オランダ共和国歩兵連隊長リスト(暫定版)

Inspectie van het leger van Maurits in slagorde bij Neuss, 1610 Verzeichnus welcher gestalt Graff Moritz sein kriegsleut bey Neus in gegewart beyder Fursten van Brandenburg und Newburg gemustert und , RP-P-OB-78.785-354

Frans Hogenberg (1610-1612) 1610年7月25日 ノイスでの閲兵 In Wikimedia Commons ユーリヒ攻囲に向け、ナッサウ伯マウリッツがブランデンブルク選帝侯とノイブルク公に軍隊を見せている図

オランダ共和国陸軍元帥リストに続き、歩兵連隊および連隊長リストを作成してみました。こちらも暫定版です。「八十年戦争期のオランダ軍とフランドル方面軍」の「階級とトップ・コマンド」の表にある「連隊」が対象です。連隊長は「Kolonel / Colonel」。17世紀のオランダ共和国軍については、「総司令官」と「元帥」にあたる人物が各1名ずつしか存在しないため、連隊長が実質上の「将軍」に近い扱いとなります。

マウリッツ公がコレクションしていた画家ラーフェステインによる将校たちの肖像(「オランダのロイヤル・コレクション事始め」参照)に、連隊長の該当者が多かったのも嬉しいポイントです。おそらく、人物の特定がされていない「ある将校の肖像」の中にも連隊長はたくさん含まれているはずです。現代の軍隊の上級将校同様、彼らは非常に知的水準が高く、その意味でも幼少期から基礎教育を受けている貴族出身者が多いといえます。
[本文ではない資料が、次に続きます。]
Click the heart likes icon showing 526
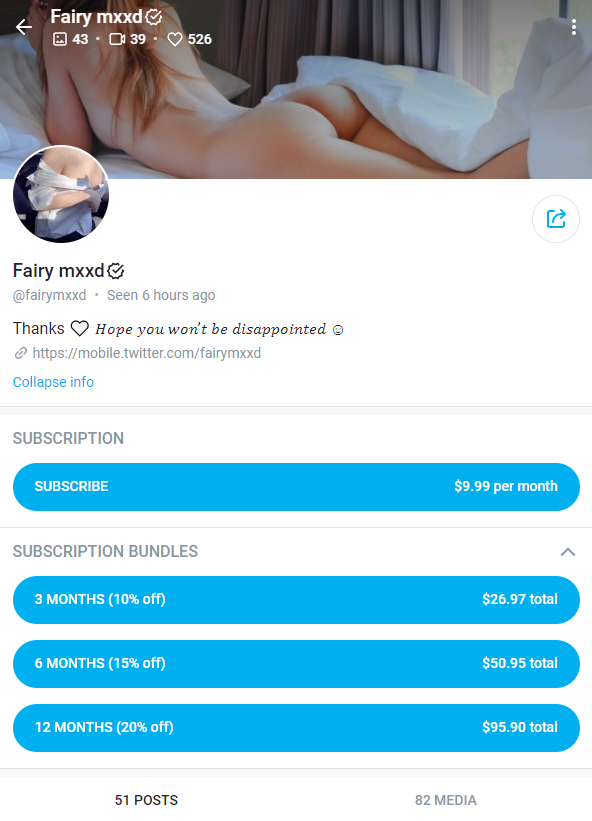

「Dutch Armies of the 80 Years’ War」内に記載の表をベースにしましたが、この表はリスト形式ではなく、名字だけ書かれていて人物の特定ができない場合もありやや不便な表となっています。そのため連隊に便宜上付番し(※おそらく実際はそう呼ばれていない可能性が高いので引用注意※)掲載順も変更したうえで、自分がいちばんわかりやすいと考える形式のリストに書き直したつもりです。連隊自体は反乱期からありましたが、ここでは共和国成立の1588年を起点にし、1648年のミュンスター条約までの60年間をピックアップしました。とにかく人物の情報が少なく、特定に手間取りました。1/3くらいは人物の詳細情報までたどり着けていません。

<凡例>
特定したものの情報不足 … 原語スペルのまま、または「?」を付記
死亡による代替わり … 「†」
名ばかり連隊長(代行者あり) … ()カッコ書き
その他、空位、新設、廃止等は()カッコ書き
正式承認 … 共和国が給与を支払う主体になったという意味
騎兵大隊長と兼任 … 太字

北部七州内の歩兵連隊

Vereenigde Provincien der Nederlanden. Vaandeldrager Garde van ... 1600 (NYPL b14896507-91649)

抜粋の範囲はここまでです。